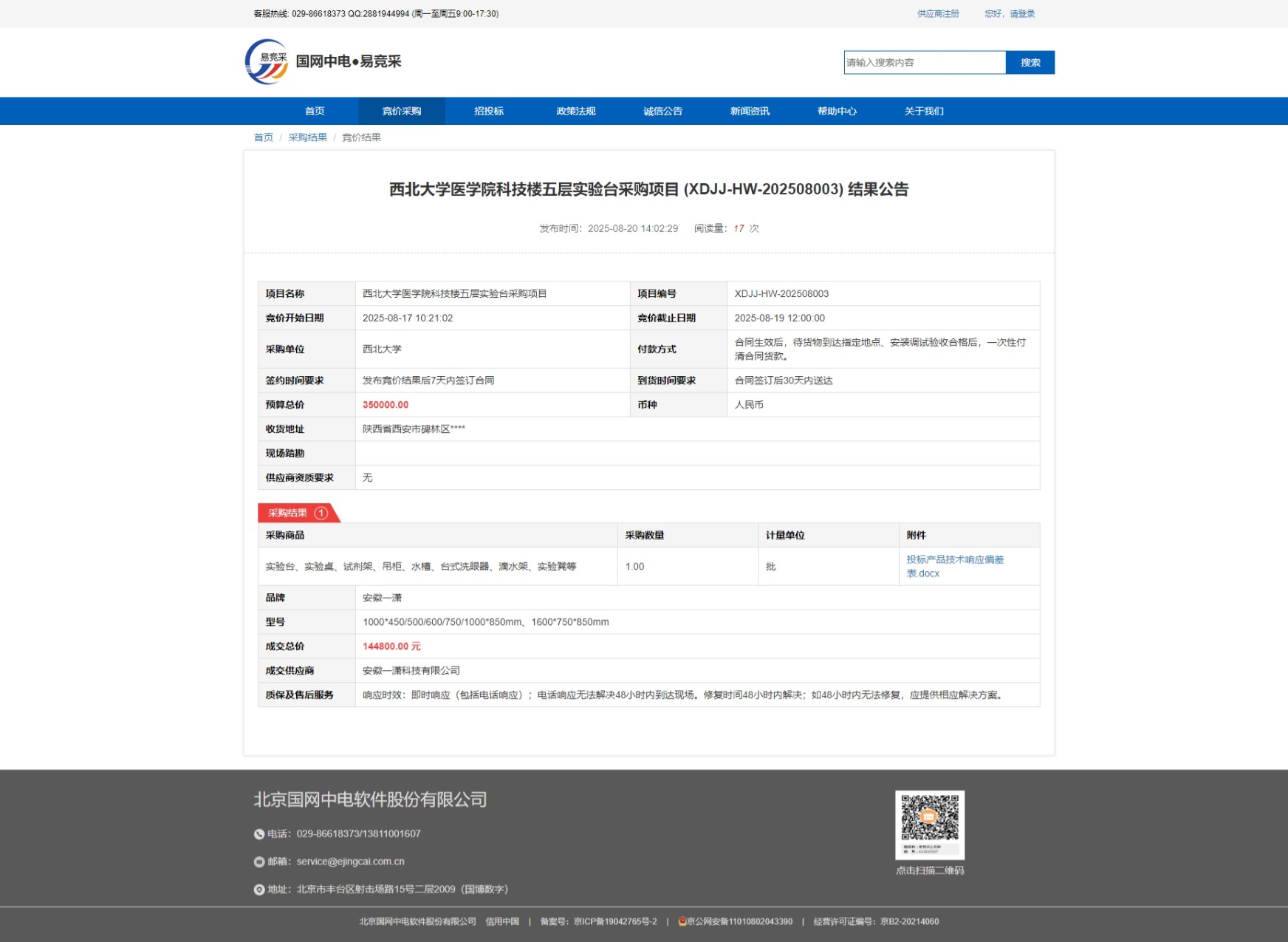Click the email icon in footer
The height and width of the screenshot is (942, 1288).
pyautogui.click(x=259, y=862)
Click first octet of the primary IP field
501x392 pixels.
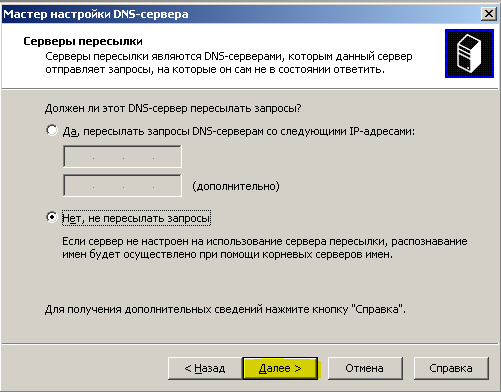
▬▬▬
Task to carry out:
Nothing but the lines from the one holding "Click first octet of the primary IP field" to the end of the entries above should be echoed, exactly and with both ends included; omit the pictures.

Completed task:
Click first octet of the primary IP field
501x392 pixels.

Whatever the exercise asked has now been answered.